By: Natalie Voss

The Kentucky Horse Racing Commission voted unanimously Tuesday afternoon to accept model drug rules set by the Association for Racing Commissioners International. Dr. Mary Scollay, equine medical director for the commission, said the updates represented about a year’s work and more than 175 individual edits to bring the state’s rules in line with ARCI.
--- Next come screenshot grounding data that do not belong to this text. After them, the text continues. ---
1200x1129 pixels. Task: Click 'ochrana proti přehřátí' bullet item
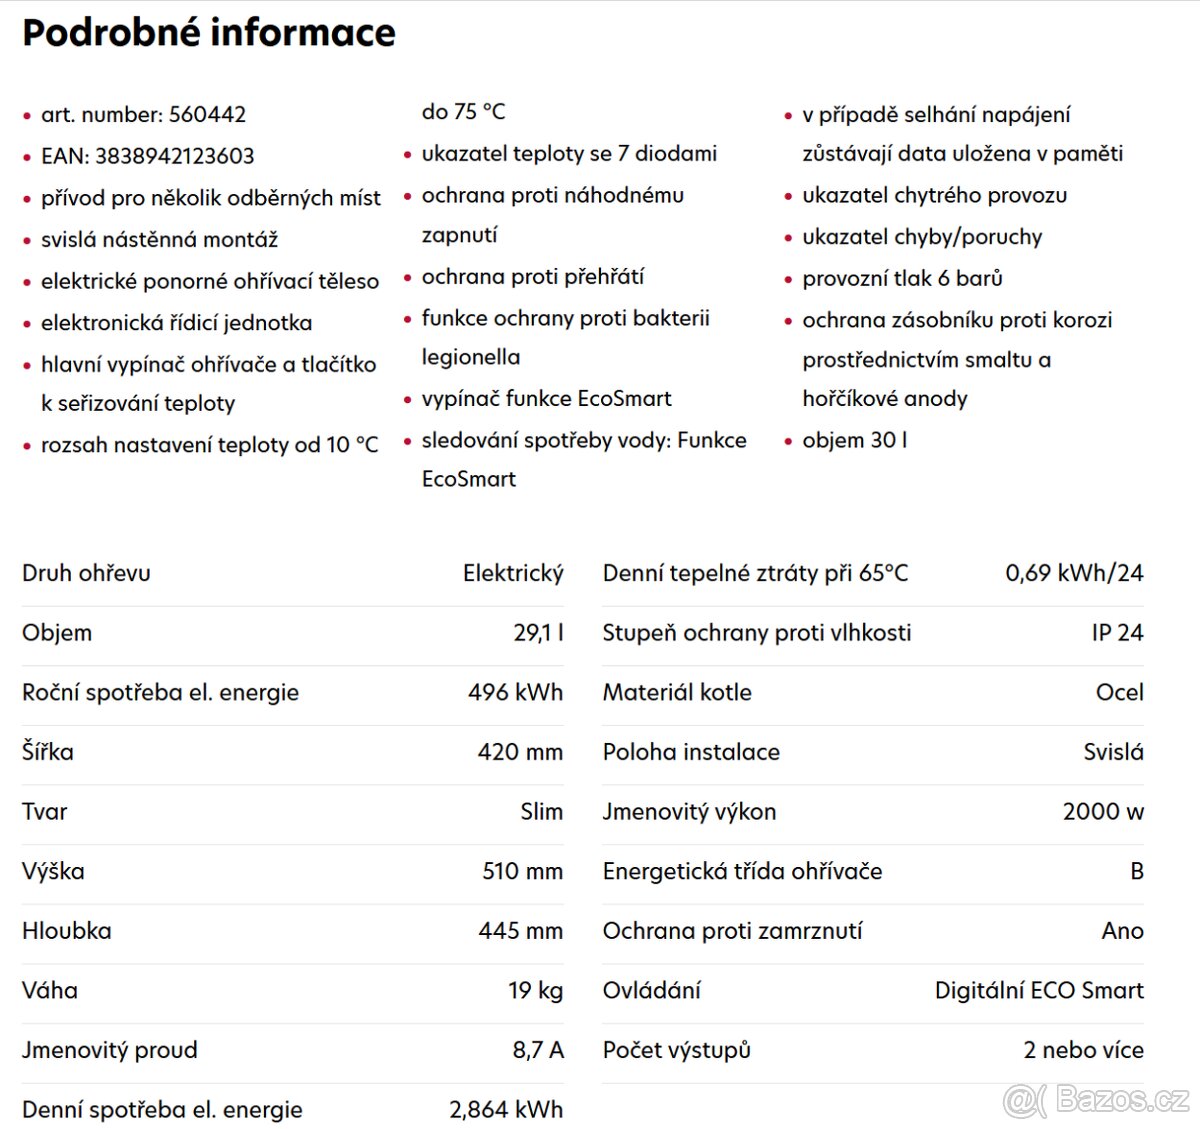tap(532, 277)
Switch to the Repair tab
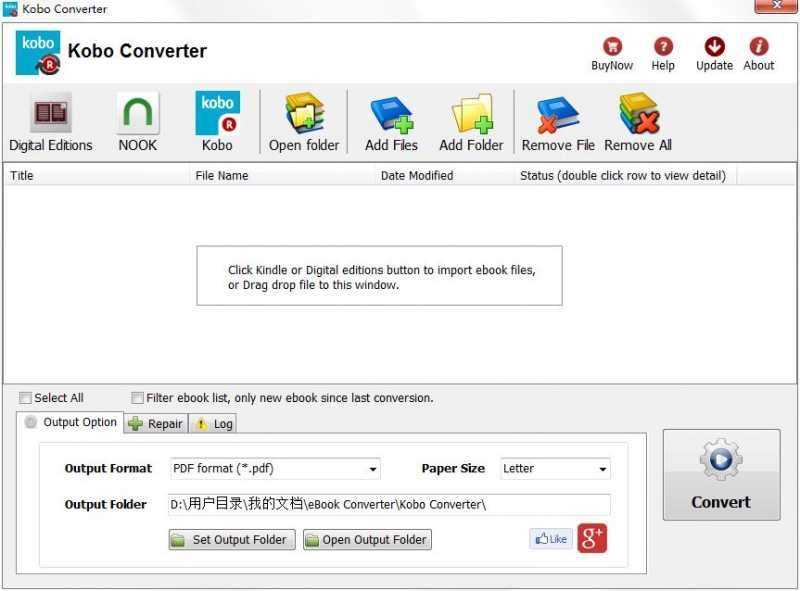This screenshot has height=591, width=800. point(155,423)
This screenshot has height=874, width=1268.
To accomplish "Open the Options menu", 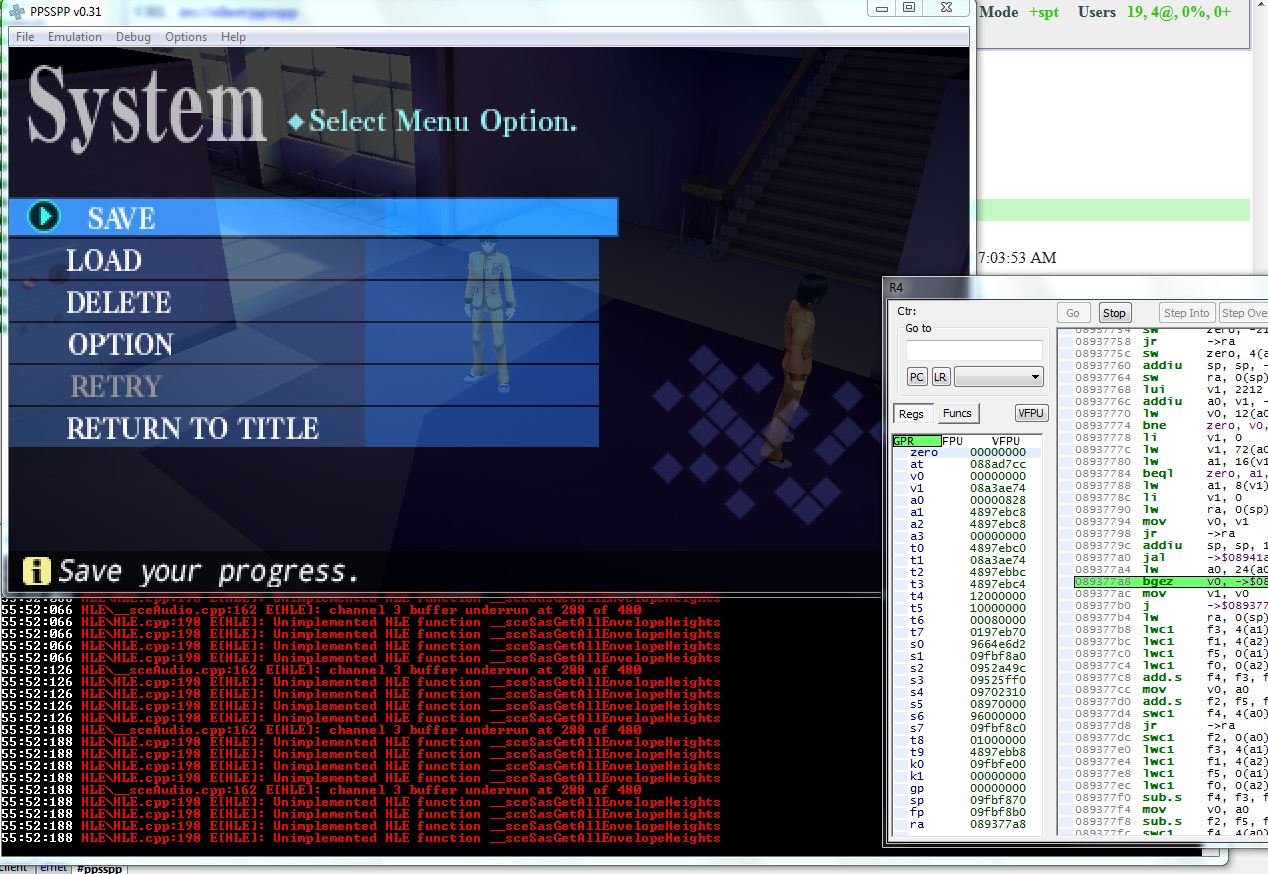I will 186,37.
Scollay estimated less than 10 percent of those changes involved the addition of new substances to the rulebook. Most of the changes were edits in a drug’s classification (whether it’s placed in Classes 1-5). That classification system is intended to reflect the potential for performance manipulation, as well as how accepted the drug is for medical or therapeutic use in the horse. Drugs at the top of the scheme are associated with the harshest penalties and are placed there based in part on their classification with the Food and Drug Administration. The changes to Kentucky’s laws reflected both upgrades and downgrades of various drugs, based on new research into their impacts on the horse.

Scollay also presented the commission with an informational statement from the Kentucky Equine Drug Research Council regarding the committee’s support of research into screening limits. The KEDRC statement urged the Racing Medication and Testing Consortium and other state commissions to look into the development of screening limits to level the playing field between jurisdictions with different laboratories but similar rules on drug levels. The sensitivity of equipment varies between machines and between labs.

“The EDRC supports the development of harmonized laboratory screening limits for medications that may have legitimate use in the ethical treatment of a racehorse, but are currently regulated by laboratory limit of detection,” the statement read in part. “The harmonized screening limit is not a regulatory threshold, but rather the uniform calibration of instruments between laboratories.”